Ithaca, NY Oct. 1, 2024

SCIENCE IN THE STREAM: ENGAGING YOUTH IN PLACE-BASED DATA COLLECTION

This summer, a cohort of youth employees at the Sciencenter participated in a hands-on, project-based learning initiative, focusing on stream health monitoring as part of a community science project. Supported by a Connected Learning Grant, the program empowered high school students to develop science and leadership skills while engaging younger peers in fieldwork, mentoring, and scientific exploration of local water quality and its environmental implications.

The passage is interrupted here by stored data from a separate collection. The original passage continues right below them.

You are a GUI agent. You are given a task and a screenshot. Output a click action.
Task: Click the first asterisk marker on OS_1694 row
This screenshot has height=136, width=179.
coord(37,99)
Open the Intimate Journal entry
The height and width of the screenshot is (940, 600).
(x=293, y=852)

4 youth standing outside collecting water samples to monitor stream health

Each summer, the Sciencenter welcomes a cohort of youth employees, who spend sixteen to twenty hours a week delivering hands-on activities and facilitating animal encounters on the museum floor. The program has focused primarily on job skills and work experience rather than content, but our Education team saw the potential to more deeply engage these high school students in developing science and leadership identities through meaningful project-based learning. The perfect opportunity to do so came through a LENE-funded Connected Learning Grant led by Nadia Harvieux of the Finger Lakes Institute at Hobart and William Smith (FLI). The project envisioned a two-pronged approach to engage Ithaca area teachers, non-formal educators, and high school youth in a community science initiative to monitor local water quality and stream health and understand its connections to climate.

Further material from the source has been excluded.